The idea of the German government protecting mosques on Fridays as proposed by Interior Minister Horst Seehofer is laudable, she says, but that it is a quick fix for what she calls “an ingrained societal problem.”
In the wake of the Hanau attack, some politicians have looked to the largest opposition party in Germany, the Alternative for Deutschland (AfD), which runs on an anti-Islam, Euro-skeptic platform. They say the party is partly responsible for normalizing extreme right-wing speech and fueling racially motivated crimes such as these.
The AfD is “open to right-wing extremism,” the president of Germany’s parliament, Wolfgang Schäuble, told the newspaper Handelsblatt on Saturday. “The problem is that the AfD does not draw a line,” he said, referring to their language.
“The AfD is the political arm of hate,” tweeted prominent Green Party politician Cem Ozdemir.
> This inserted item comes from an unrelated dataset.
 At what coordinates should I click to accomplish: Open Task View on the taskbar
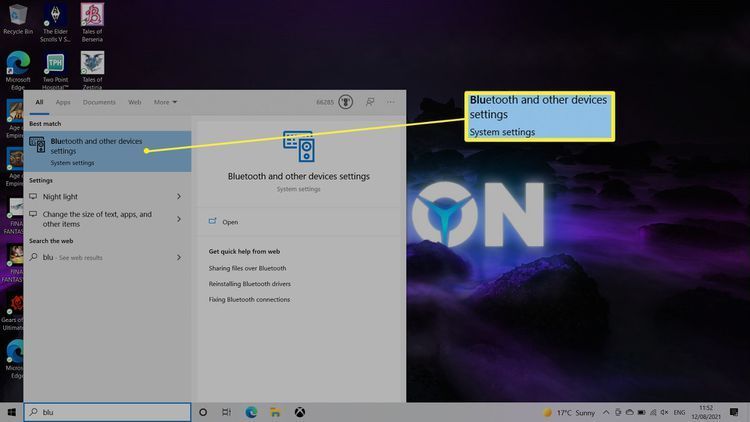[227, 412]

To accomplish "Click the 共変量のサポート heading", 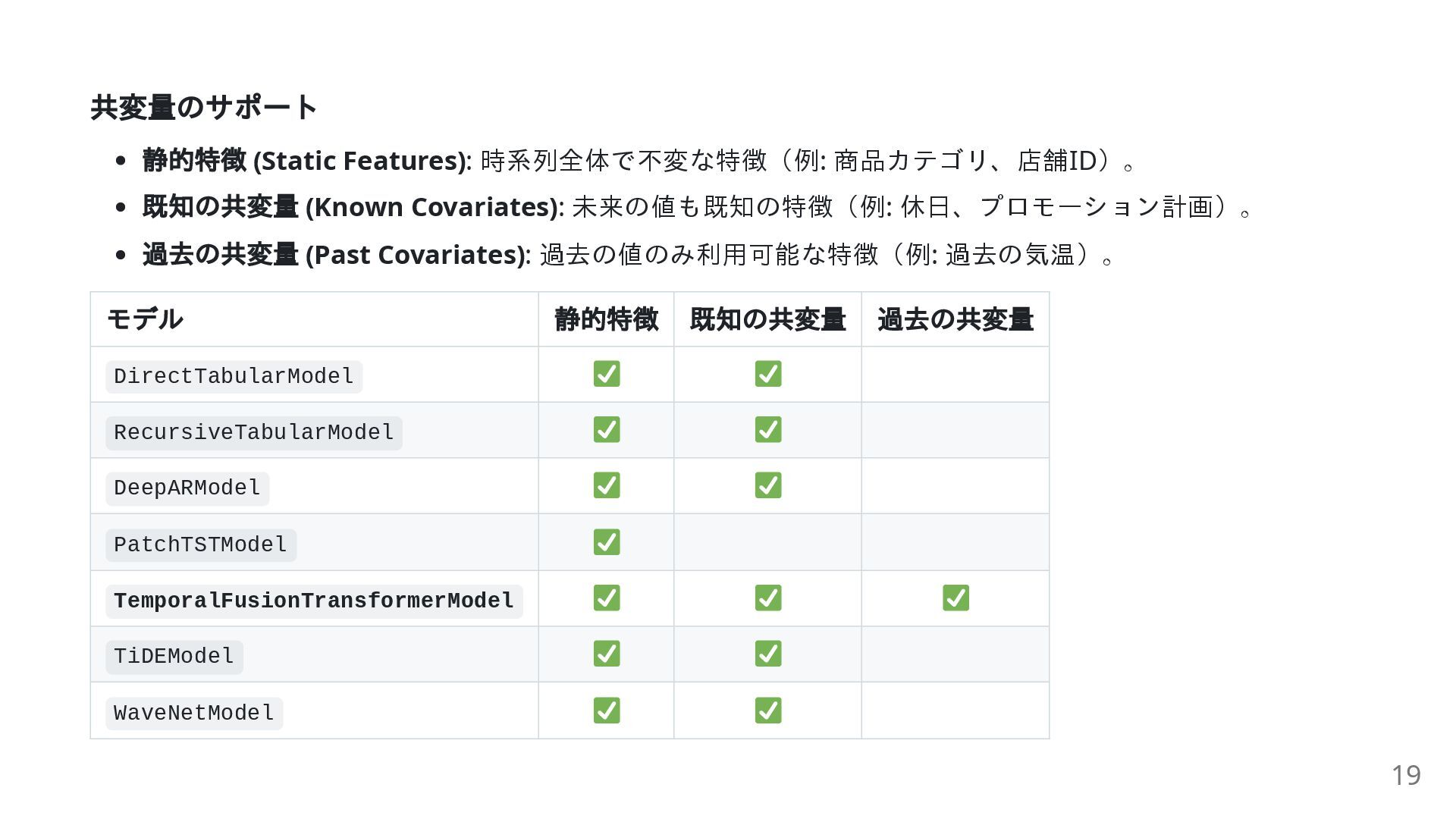I will (x=205, y=107).
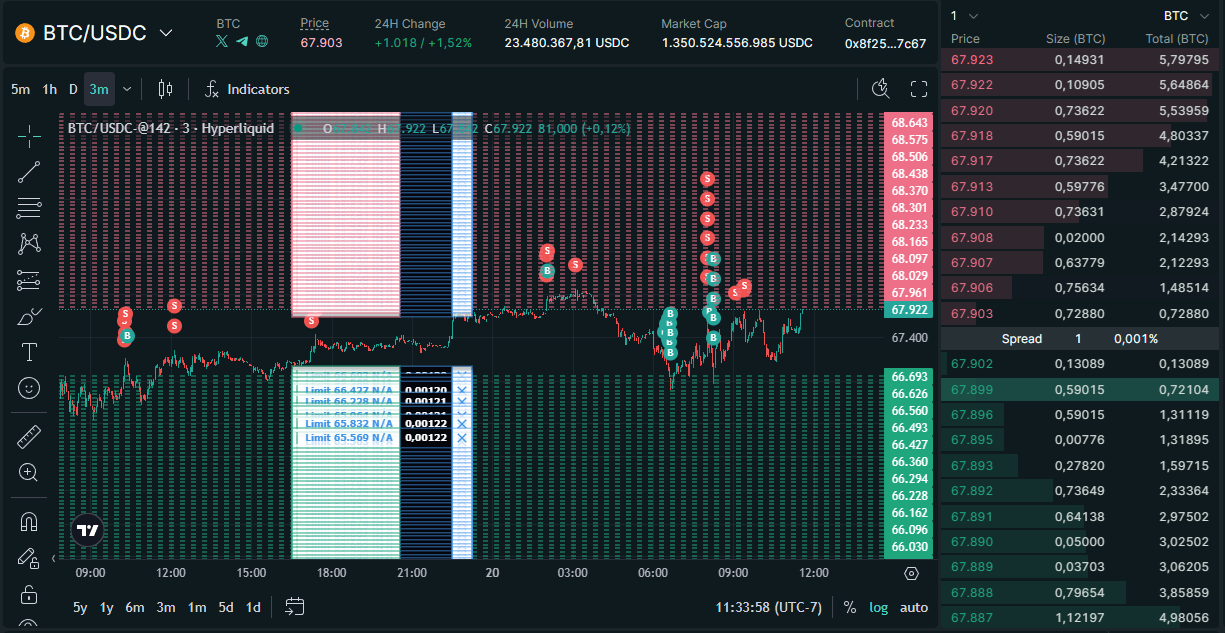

Apparently benefiting from fears of foreigners, the party has been picking up protest votes by those who feel left behind by the centrist parties that have long dominated German politics, including Angela Merkel’s Christian Democrats. The AfD has done particularly well on the regional level in the eastern states of Saxony and Thuringia and is currently Germany’s third-largest party on a national level.
Eastern Germany is particularly susceptible. Economically speaking, the former East Germany still lags behind the western half of the country. Many former East German states were hard hit by the economic downturn after reunification and wages and pensions are still lower.
According to Germany’s domestic intelligence service’s annual report released last June, the arrival of nearly two million asylum seekers since 2015 has emboldened far-right extremists motivated by racism, anti-Semitism and anti-democratic values. Violent anti-Semitic crimes in 2018 were up 71% from the previous year, stated the report.
For the record, the AfD has condemned the Hanau attack. Party spokesperson Joerg Meuthen tweeted on Thursday, “This is neither right nor left-wing terror, it is the delusional act of a madman. Any form of political instrumentalization of this terrible act is a cynical mistake.”
Nevertheless, a poll published on Sunday by the Kantar Institute and the newspaper Bild am Sonntag, showed that 60% of respondents believed that the AfD is partly responsible for instances of right-wing extremist violence such as the Hanau attacks.
For Baykal, the AfD most certainly has some responsibility.
“The AfD are saying certain things and making racist comments normal in the political debate so that people who tend to have more right extremist views on certain things feel validated by their political elite,” she says.
While speaking to Parliament in 2018, prominent AfD politician Alice Weidel referenced Muslim refugees as “headscarf girls, welfare-supported knifemen and other good-for-nothings” and said they were undermining Germany’s economy. The most notorious AfD leader, Bjoern Hoecke, head of the Thuringia branch, called the Holocaust memorial in Berlin a “monument of shame” when speaking at a rally in Dresden back in 2017.
Yet some find the problem not only in parties and groups such as the AfD. For Baykal, it is not only the role of the AfD that should be considered but also how traditional political parties like the CDU and SPD have looked to gain back their voters.
“The more established German parties reacted to the AfD by adapting to their rhetoric about foreigners and migrants and refugees,” she says, “instead of countering with a different narrative, with a more positive narrative about the successful story of more than 50 years of integration in Germany.”